Problem statement> From the line that contains "The height and width of the screenshot is (253, 461)." to the end of the records below, copy every line exactly. Both the first and last of these lines count.

Excerpted records>

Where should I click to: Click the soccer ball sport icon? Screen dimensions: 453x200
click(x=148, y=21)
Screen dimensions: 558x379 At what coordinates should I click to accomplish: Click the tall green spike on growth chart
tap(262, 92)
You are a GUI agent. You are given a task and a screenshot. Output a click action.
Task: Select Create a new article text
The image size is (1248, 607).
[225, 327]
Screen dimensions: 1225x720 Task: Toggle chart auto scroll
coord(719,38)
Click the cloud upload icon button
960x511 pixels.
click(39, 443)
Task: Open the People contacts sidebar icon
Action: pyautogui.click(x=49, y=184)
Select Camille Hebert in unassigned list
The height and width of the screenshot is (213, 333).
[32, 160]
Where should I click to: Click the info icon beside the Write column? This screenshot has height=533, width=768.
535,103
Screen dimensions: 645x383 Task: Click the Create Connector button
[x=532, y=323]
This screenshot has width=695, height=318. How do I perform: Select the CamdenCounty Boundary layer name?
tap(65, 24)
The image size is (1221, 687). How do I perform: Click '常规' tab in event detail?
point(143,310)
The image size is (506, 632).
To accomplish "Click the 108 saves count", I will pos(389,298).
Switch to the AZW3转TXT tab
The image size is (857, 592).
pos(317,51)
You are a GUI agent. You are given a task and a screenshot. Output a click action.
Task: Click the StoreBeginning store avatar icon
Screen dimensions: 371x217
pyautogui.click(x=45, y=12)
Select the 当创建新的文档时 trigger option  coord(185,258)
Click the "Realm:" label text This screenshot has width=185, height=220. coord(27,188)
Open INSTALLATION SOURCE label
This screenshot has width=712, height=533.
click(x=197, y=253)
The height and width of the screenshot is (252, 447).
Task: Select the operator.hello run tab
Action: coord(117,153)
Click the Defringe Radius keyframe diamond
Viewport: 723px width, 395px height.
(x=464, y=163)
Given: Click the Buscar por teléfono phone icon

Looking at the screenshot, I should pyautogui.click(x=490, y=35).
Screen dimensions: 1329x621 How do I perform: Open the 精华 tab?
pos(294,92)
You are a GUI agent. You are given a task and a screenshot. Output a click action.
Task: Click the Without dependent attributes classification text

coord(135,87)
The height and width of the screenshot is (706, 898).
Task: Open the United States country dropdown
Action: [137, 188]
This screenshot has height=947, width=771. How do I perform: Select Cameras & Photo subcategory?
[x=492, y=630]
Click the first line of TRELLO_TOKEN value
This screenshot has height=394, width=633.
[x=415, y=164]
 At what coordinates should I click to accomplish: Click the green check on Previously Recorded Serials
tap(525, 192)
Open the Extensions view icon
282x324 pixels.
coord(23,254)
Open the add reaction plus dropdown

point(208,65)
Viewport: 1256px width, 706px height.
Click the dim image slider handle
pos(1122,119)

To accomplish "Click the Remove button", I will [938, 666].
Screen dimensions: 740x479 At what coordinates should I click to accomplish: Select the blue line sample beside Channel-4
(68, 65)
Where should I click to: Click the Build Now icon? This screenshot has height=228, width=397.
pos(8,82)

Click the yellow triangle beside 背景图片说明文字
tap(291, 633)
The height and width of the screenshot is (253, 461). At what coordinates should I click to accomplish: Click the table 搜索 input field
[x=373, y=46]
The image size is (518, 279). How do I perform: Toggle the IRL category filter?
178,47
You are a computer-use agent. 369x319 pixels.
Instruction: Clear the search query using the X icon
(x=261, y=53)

Your response>
The height and width of the screenshot is (253, 461). At what coordinates should I click to accomplish: Click the table 搜索 input field
[x=373, y=46]
The image size is (518, 279). How do I perform: Toggle the IRL category filter?
178,47
You are a computer-use agent. 369x319 pixels.
Instruction: Clear the search query using the X icon
(x=261, y=53)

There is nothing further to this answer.